Show all lines containing "will" from the data below.
***** Data extract *****
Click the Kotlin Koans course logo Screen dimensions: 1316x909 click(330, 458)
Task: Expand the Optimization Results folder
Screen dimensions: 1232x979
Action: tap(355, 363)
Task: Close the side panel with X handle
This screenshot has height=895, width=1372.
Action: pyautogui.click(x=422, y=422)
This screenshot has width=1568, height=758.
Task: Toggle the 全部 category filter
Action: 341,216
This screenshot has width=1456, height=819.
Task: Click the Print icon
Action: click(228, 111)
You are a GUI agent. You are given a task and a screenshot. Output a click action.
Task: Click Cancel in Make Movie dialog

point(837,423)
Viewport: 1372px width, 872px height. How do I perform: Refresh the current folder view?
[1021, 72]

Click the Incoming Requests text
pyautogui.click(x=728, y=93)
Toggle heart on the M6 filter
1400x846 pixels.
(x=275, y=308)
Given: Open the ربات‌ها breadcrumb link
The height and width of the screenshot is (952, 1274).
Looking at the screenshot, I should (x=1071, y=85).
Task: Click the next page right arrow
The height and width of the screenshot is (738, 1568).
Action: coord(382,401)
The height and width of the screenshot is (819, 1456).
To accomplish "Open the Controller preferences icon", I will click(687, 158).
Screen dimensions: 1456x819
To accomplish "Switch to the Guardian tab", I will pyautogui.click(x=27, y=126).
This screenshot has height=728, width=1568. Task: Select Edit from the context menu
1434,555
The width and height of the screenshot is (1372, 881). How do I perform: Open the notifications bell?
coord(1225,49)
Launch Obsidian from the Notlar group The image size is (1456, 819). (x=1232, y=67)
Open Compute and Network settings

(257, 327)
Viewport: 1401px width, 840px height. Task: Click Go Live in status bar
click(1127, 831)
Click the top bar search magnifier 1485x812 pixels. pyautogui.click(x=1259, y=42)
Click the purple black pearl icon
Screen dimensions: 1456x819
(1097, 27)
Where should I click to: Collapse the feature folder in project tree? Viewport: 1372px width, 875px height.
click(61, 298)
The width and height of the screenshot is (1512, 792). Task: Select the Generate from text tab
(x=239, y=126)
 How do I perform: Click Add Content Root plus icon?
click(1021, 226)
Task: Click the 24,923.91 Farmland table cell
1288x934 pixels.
*****
* [Answer space]:
To accomplish "Open the Controller preferences icon", I will click(687, 158).
To accomplish "Switch to the Guardian tab", I will pyautogui.click(x=27, y=126).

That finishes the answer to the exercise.